- Required work
Could you copy the records below exactly, keeping none of the images?

(Collected data entries)
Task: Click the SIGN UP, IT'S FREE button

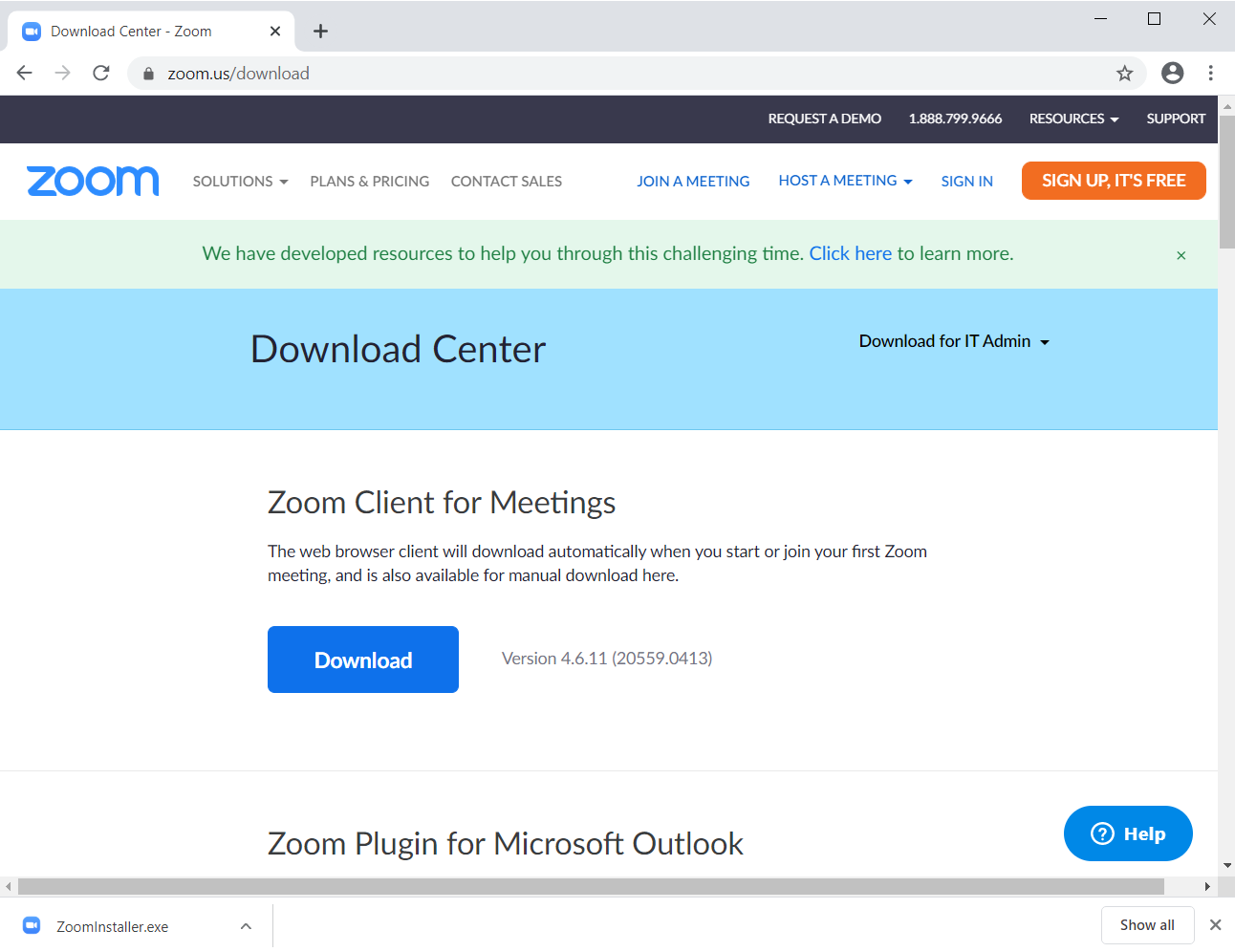Action: (x=1113, y=181)
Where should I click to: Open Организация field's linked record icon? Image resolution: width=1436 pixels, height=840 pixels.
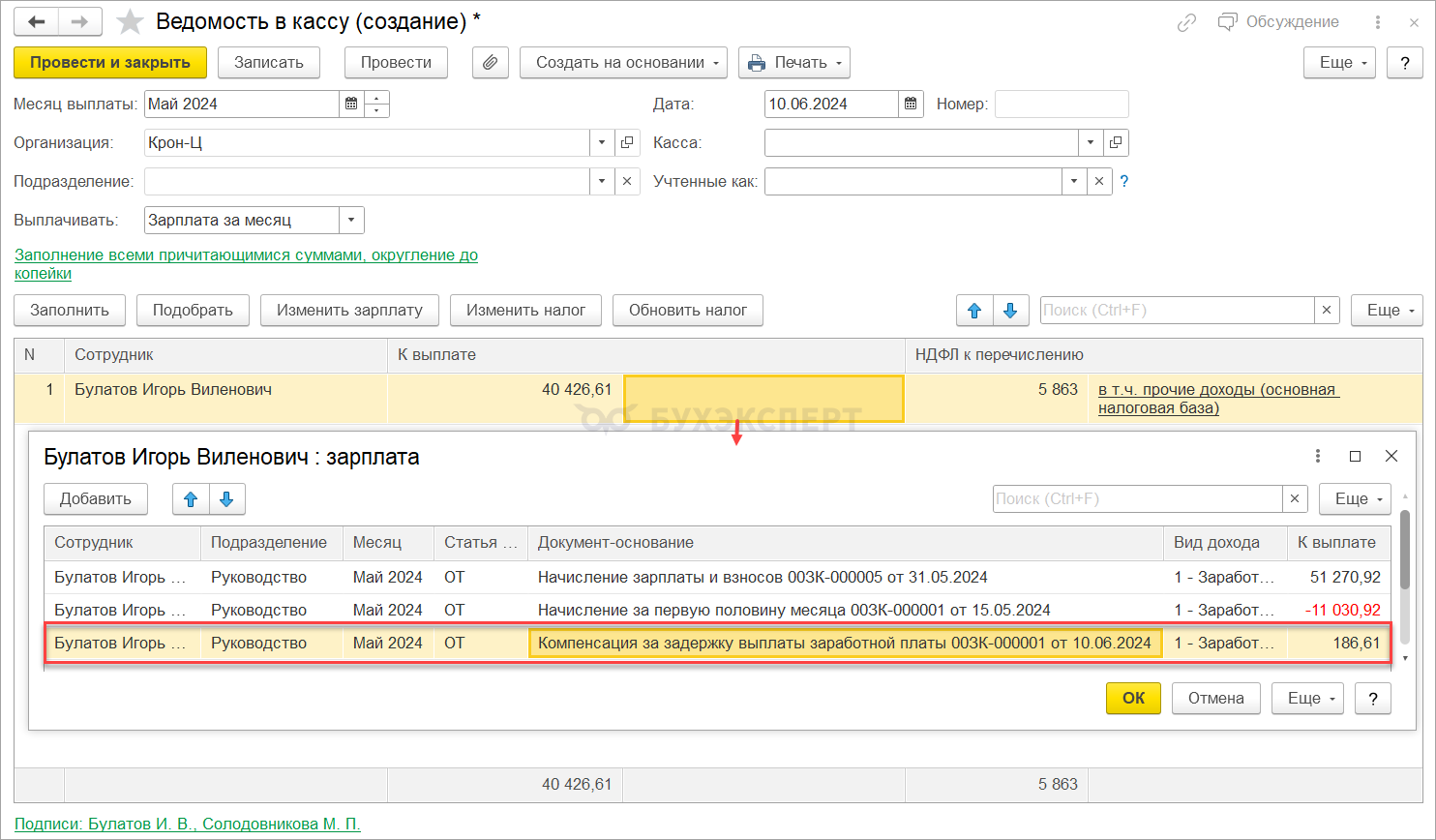[627, 143]
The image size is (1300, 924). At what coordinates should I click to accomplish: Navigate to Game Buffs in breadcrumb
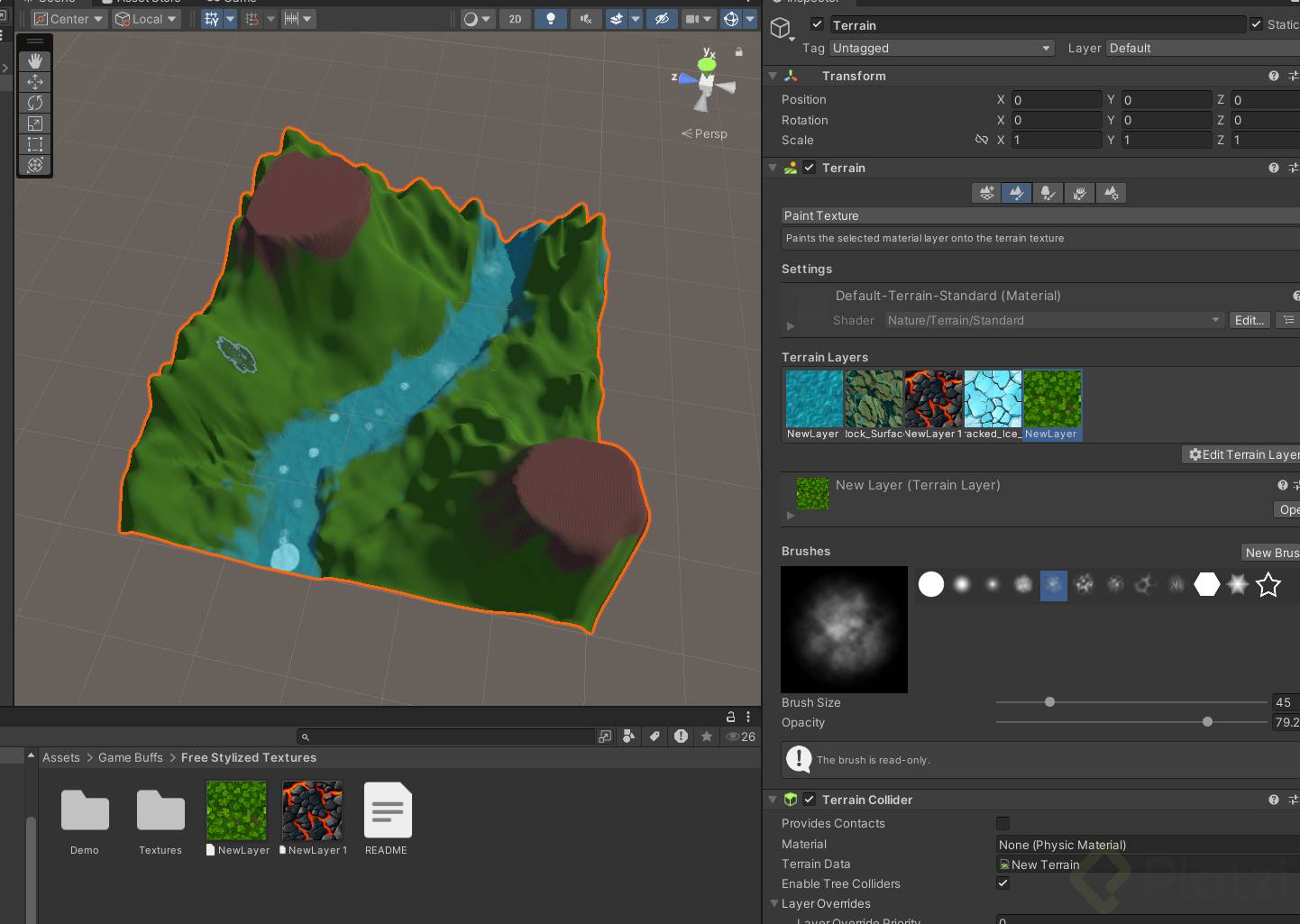[131, 757]
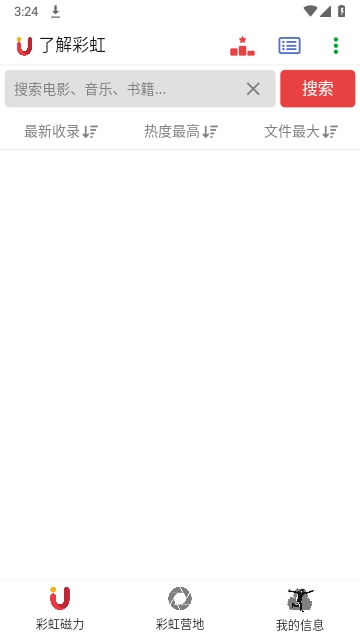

- Task solution
Task: Click the SIGN UP, IT'S FREE button

Action: (x=1113, y=181)
Where should I click to: Open Организация field's linked record icon? Image resolution: width=1436 pixels, height=840 pixels.
[627, 143]
The image size is (1300, 924). At what coordinates should I click to accomplish: Navigate to Game Buffs in breadcrumb
[131, 757]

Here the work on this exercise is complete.